Texto citado:
※ ※ ※

A IPSS no distrito de Santarém não respondeu ao apelo da produção, uma vez que é política daquela instituição não revelar qualquer tipo de dados — esta IPSS em particular trabalha com mais de 200 famílias. “Íamos colocar uma família numa situação de exposição que não seria benéfica, ainda por cima tendo em conta as famílias que acompanhamos. Muitas delas apresentam poucas condições habitacionais”, diz a fonte ao Observador.

Para esta IPSS, responder ao email “bem construído e apelativo” corresponde a algo que não está autorizada a fazer, além de não ser ético. A IPSS em causa tem um CAFAP — Centro de Apoio Familiar e Aconselhamento Parental –, cujas verbas provêm diretamente da Segurança Social. O CAFAP é uma entidade autónoma, não existe em todos os concelhos e é regulada pela portaria nº 139/2013 do Ministério da Segurança Social, onde se lê que a intervenção de todo e qualquer CAFAP deve “respeitar a intimidade e a reserva da vida privada da família e da criança ou do jovem”.

Tanto a Confederação Nacional das Instituições de Solidariedade Social (CNIS) como a União das Misericóridas garantiram ao Observador não terem sido contactadas.

Exmo. Sr.,

A produtora de televisão, Warner Bros Portugal, está a produzir um novo projeto direcionado para famílias: das pequenas às numerosas, passando pelas da cidade e do campo, às monoparentais, às tradicionais ou até novas famílias. Famílias que discutem e que fazem as pazes, que riem e que choram, que se divertem e se zangam. Todas cabem neste novo formato, que promete surpreender”, lê-se no email.

O padre Lino Maia, presidente da CNIS, disse ao Observador que a confederação não tem contacto direto com as famílias, mas sim com as instituições que as acompanham. As instituições poderiam eventualmente referenciar as famílias, depois de lhes pedir autorização, muito embora Lino Maia refira a existência de um código de conduta a ser tido em conta por todas as IPSS: “Nunca dar informações sobre as crianças”.

※ ※ ※

Parte de um ficheiro de dados

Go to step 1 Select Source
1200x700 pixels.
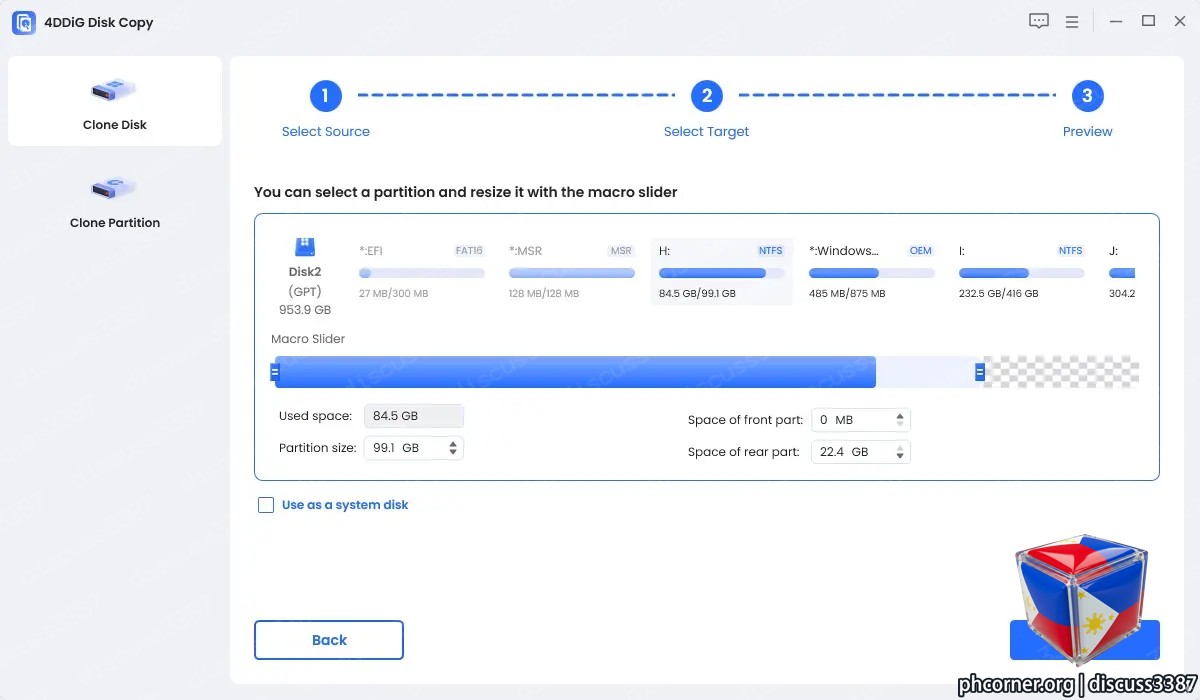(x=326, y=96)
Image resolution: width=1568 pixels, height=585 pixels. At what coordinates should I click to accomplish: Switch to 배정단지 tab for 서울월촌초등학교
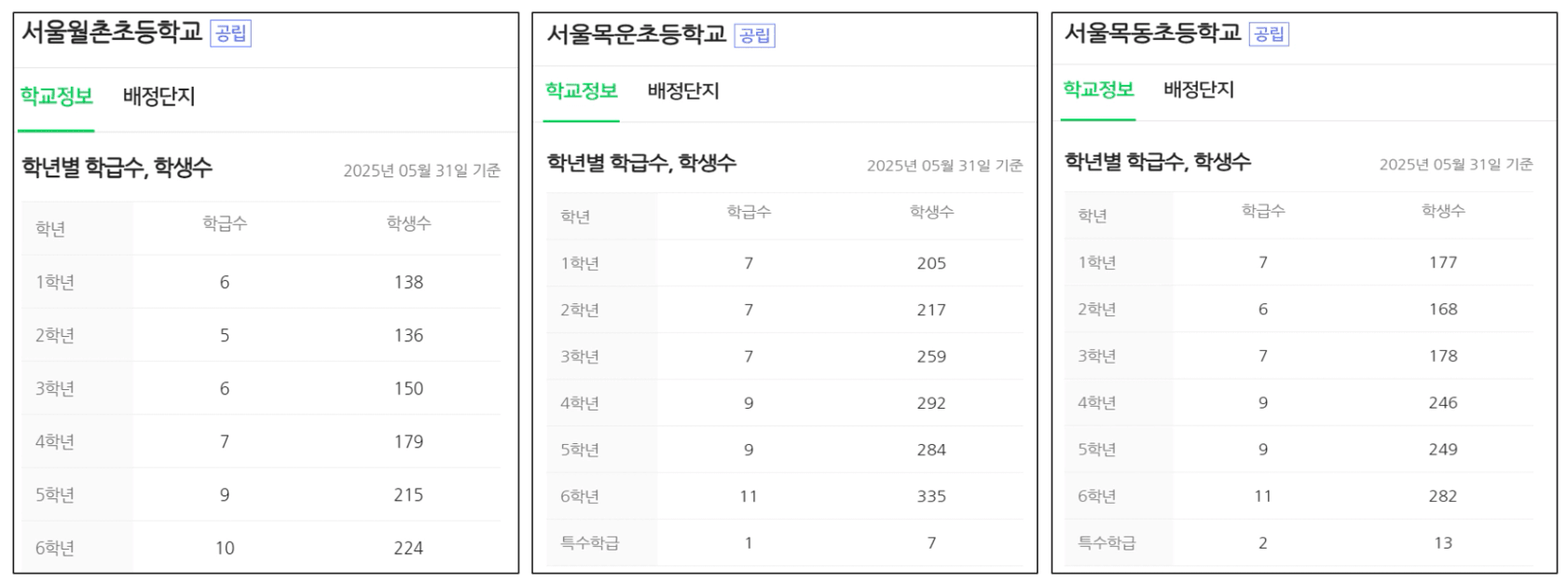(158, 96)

※ ※ ※

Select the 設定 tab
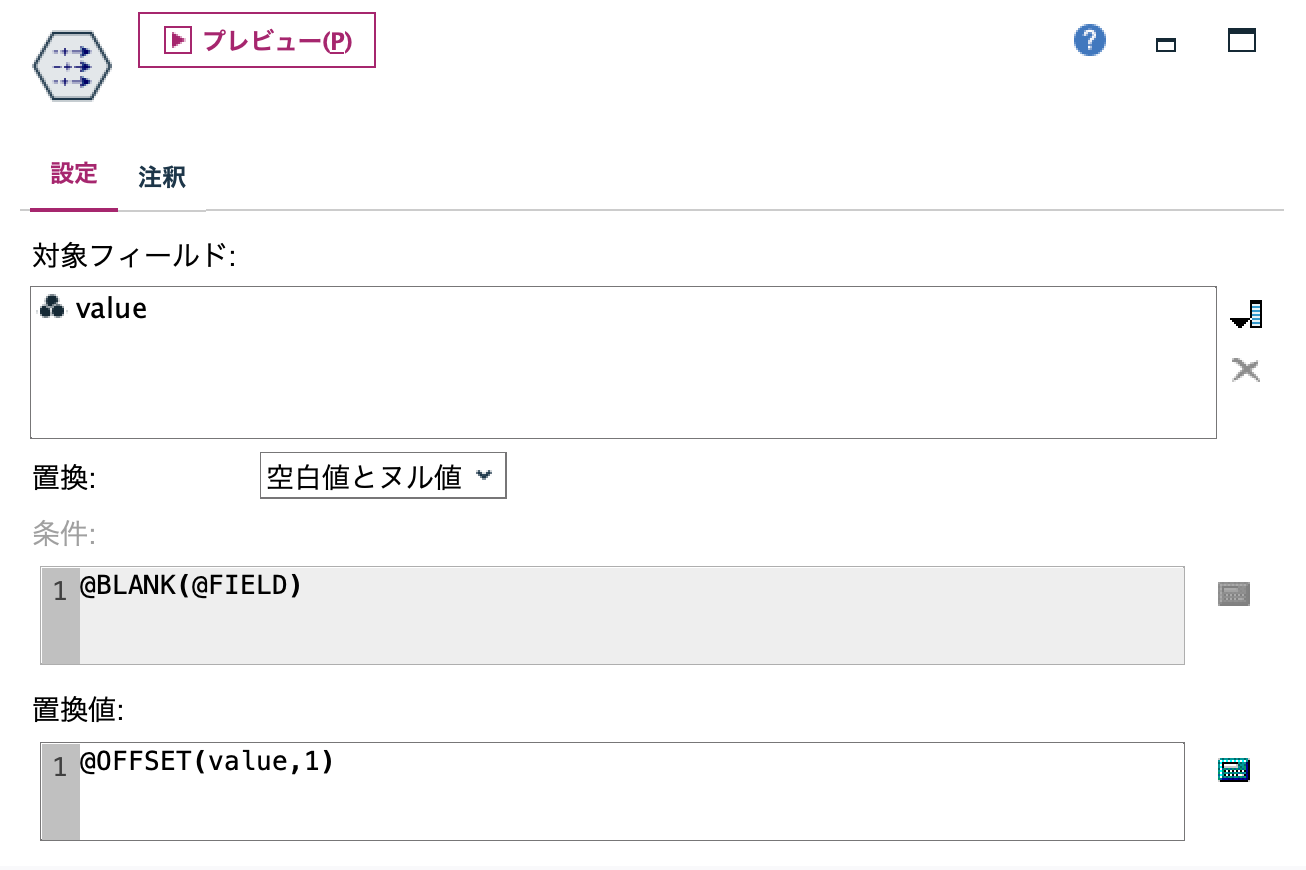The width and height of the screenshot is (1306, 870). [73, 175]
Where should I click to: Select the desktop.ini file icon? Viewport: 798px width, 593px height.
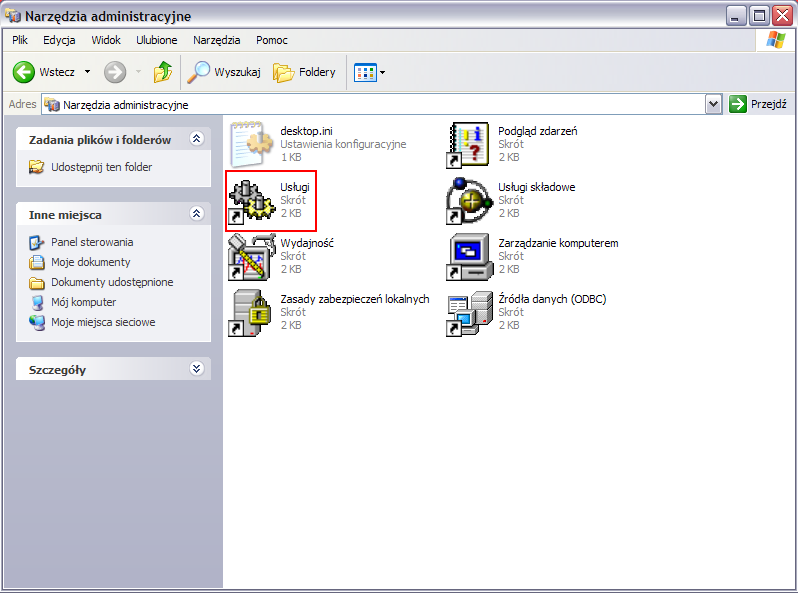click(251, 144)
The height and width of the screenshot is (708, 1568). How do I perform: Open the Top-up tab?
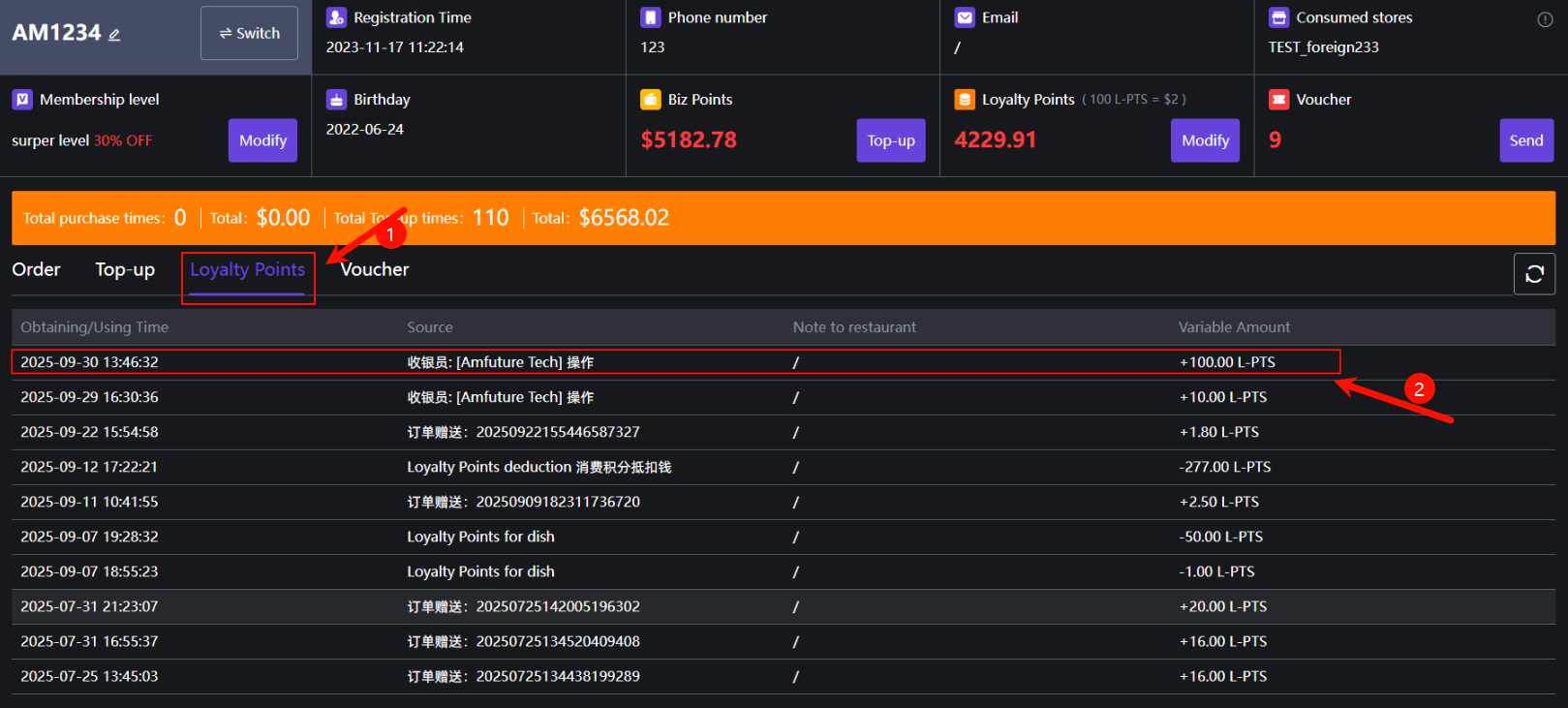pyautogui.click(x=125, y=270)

※ ※ ※

Enunciado: No texto sobre o apelo da produtora às IPSS, o email citado enumera vários tipos de famílias a que o novo projeto se dirige. Indique-os todos.

Resposta:
- Famílias pequenas
- Famílias numerosas
- Famílias da cidade
- Famílias do campo
- Famílias monoparentais
- Famílias tradicionais
- Novas famílias